Ideal, Defective, and Gold--Promoted Rutile TiO2(110) Surfaces: Structures, Energies, Dynamics, and Thermodynamics from PBE+U

TL;DR

This study uses advanced first principles calculations with PBE+U to analyze gold-promoted TiO2(110) surfaces, revealing structural, electronic, and dynamic properties relevant for catalysis, especially the behavior of Au adatoms and surface stability.

Contribution

It introduces a validated PBE+U approach to investigate gold-promoted TiO2 surfaces, including structure, energetics, and dynamics, with detailed analysis of Au adatom behavior and thermodynamic stability.

Findings

Au adatoms migrate anisotropically on TiO2(110) surfaces.

Structures with substituted Au are thermodynamically stable under O-rich conditions.

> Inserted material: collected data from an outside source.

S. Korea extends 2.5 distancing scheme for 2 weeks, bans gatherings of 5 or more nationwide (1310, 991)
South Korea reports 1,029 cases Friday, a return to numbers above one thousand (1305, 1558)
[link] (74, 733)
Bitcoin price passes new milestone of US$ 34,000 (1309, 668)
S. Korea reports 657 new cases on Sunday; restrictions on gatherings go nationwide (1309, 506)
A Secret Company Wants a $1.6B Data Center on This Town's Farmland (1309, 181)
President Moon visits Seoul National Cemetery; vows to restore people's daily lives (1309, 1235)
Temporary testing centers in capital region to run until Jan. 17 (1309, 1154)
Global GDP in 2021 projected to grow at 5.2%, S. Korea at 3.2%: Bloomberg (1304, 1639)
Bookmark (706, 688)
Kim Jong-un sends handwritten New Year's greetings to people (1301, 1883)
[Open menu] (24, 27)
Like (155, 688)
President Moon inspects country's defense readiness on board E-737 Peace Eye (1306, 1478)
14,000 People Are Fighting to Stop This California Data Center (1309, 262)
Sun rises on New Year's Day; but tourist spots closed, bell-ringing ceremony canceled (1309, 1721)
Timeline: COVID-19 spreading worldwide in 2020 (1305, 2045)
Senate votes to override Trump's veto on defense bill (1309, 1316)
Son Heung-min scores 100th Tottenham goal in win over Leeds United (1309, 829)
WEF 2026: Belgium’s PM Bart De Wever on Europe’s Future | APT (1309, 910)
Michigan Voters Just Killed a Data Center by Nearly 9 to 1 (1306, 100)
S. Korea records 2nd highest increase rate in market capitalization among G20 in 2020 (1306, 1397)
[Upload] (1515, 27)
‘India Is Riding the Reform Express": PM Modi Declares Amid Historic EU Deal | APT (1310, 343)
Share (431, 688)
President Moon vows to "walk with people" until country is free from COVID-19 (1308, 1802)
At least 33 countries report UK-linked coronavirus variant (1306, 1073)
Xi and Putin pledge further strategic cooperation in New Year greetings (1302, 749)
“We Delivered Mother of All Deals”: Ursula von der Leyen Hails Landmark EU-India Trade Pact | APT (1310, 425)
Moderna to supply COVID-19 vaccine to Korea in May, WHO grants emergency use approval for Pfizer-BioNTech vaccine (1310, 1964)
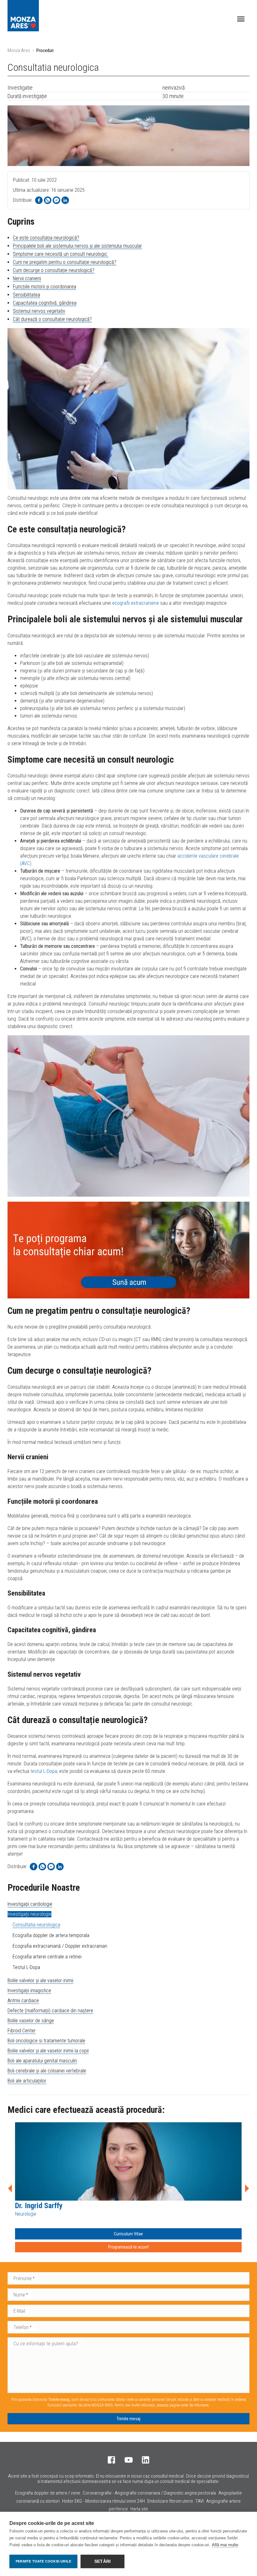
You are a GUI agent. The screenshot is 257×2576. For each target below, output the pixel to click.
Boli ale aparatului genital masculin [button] (42, 2061)
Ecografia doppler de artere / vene (47, 2493)
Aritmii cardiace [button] (23, 2001)
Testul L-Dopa (26, 1967)
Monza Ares (19, 50)
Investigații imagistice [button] (29, 1990)
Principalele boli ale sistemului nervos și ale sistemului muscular (77, 246)
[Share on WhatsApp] (47, 200)
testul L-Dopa (43, 1771)
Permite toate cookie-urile (43, 2561)
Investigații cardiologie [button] (30, 1904)
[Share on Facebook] (39, 200)
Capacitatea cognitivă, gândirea (44, 303)
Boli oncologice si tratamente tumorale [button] (46, 2041)
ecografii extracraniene (135, 603)
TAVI (200, 2501)
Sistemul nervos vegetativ (39, 311)
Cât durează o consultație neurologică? (52, 319)
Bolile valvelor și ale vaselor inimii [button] (40, 1980)
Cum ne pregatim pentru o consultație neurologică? (64, 262)
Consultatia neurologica (36, 1925)
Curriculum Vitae (128, 2233)
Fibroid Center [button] (22, 2031)
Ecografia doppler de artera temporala (51, 1935)
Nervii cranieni (27, 278)
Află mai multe (225, 2544)
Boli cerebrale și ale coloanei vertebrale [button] (47, 2071)
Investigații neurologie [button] (29, 1914)
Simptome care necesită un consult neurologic (60, 254)
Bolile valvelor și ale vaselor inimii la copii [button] (48, 2051)
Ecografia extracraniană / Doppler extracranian (60, 1946)
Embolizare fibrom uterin (170, 2501)
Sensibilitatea (26, 295)
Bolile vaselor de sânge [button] (31, 2021)
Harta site (139, 2509)
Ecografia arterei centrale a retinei (47, 1957)
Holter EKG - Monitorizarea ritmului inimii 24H (103, 2501)
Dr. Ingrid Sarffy (39, 2205)
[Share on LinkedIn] (65, 200)
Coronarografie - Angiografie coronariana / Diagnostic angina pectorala (149, 2493)
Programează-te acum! (128, 2246)
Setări (102, 2561)
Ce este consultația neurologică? (46, 238)
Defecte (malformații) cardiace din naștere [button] (50, 2011)
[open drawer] (240, 19)
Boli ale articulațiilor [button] (27, 2081)
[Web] (128, 1250)
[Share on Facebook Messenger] (56, 200)
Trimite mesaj (128, 2418)
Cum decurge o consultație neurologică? (53, 270)
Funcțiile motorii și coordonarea (44, 287)
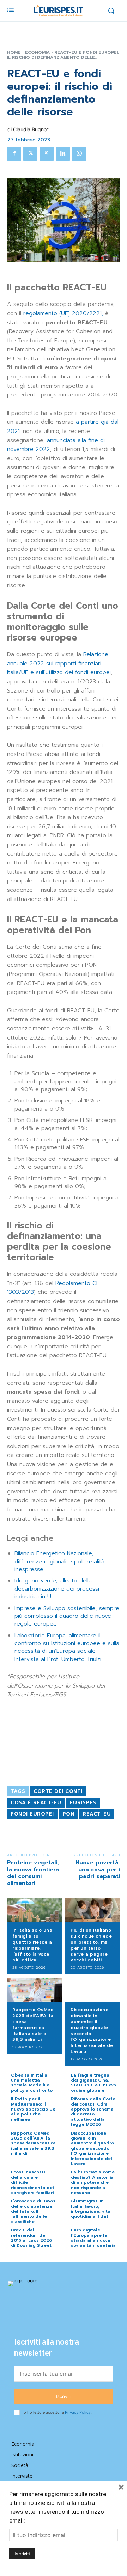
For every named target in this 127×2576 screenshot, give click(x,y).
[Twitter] (30, 154)
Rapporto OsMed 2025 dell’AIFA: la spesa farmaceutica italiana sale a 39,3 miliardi (33, 2025)
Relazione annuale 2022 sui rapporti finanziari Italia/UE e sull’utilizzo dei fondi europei (59, 663)
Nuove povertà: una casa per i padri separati (97, 1869)
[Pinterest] (47, 154)
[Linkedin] (63, 154)
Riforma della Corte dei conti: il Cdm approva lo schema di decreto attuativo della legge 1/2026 (93, 2112)
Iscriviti (63, 2396)
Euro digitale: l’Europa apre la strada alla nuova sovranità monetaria (93, 2237)
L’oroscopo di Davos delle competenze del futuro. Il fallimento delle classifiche (33, 2211)
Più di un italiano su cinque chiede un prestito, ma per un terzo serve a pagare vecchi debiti (91, 1945)
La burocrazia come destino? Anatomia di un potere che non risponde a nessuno (93, 2182)
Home (13, 52)
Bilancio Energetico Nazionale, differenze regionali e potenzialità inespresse (59, 1561)
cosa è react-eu (36, 1802)
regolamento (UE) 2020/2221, (63, 313)
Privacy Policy (78, 2412)
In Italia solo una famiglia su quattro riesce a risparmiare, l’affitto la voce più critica (32, 1945)
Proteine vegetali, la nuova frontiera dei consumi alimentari (33, 1872)
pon (68, 1814)
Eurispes (83, 1802)
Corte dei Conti (58, 1791)
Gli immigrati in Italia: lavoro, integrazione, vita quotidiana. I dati (90, 2208)
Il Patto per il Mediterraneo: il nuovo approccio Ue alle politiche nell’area (33, 2109)
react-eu (97, 1814)
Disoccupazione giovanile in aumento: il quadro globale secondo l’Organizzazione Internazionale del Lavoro (92, 2031)
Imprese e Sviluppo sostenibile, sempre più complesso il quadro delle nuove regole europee (66, 1616)
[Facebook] (14, 154)
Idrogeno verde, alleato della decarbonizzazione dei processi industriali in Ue (56, 1588)
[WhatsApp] (79, 154)
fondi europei (32, 1814)
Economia (37, 52)
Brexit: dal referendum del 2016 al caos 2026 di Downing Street (31, 2237)
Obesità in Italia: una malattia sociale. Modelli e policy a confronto (32, 2083)
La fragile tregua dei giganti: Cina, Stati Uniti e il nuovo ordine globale (93, 2083)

PBE+U accurately captures surface interactions and charge redistribution.

Abstract

Extensive first principles calculations are carried out to investigate gold-promoted TiO2(110) surfaces in terms of structure optimizations, electronic structure analyses, ab initio thermodynamics calculations of surface phase diagrams, and ab initio molecular dynamics simulations. All computations rely on density functional theory in the generalized gradient approximation (PBE) and account for on-site Coulomb interactions via inclusion of a Hubbard correction, PBE+U, where U is computed from linear response theory. This approach is validated by investigating the interaction between TiO2(110) surfaces and typical probe species (H, H2O, CO). Relaxed structures and binding energies are compared to both data from the literature and plain PBE results. The main focus of the study is on the properties of gold-promoted titania surfaces and their interactions with CO. Both PBE+U and PBE optimized structures of Au adatoms adsorbed on stoichiometric and reduced TiO2 surfaces are computed, along with their electronic structure. The charge rearrangement induced by the adsorbates at the metal/oxide contact are also analyzed and discussed. By performing PBE+U ab initio molecular dynamics simulations, it is demonstrated that the diffusion of Au adatoms on the stoichiometric surface is highly anisotropic. The metal atoms migrate either along the top of the bridging oxygen rows, or around the area between these rows, from one bridging position to the next along the [001] direction. Approximate ab initio thermodynamics predicts that under O-rich conditions, structures obtained by substituting a Ti5c atom with an Au atom are thermodynamically stable over a wide range of temperatures and pressures.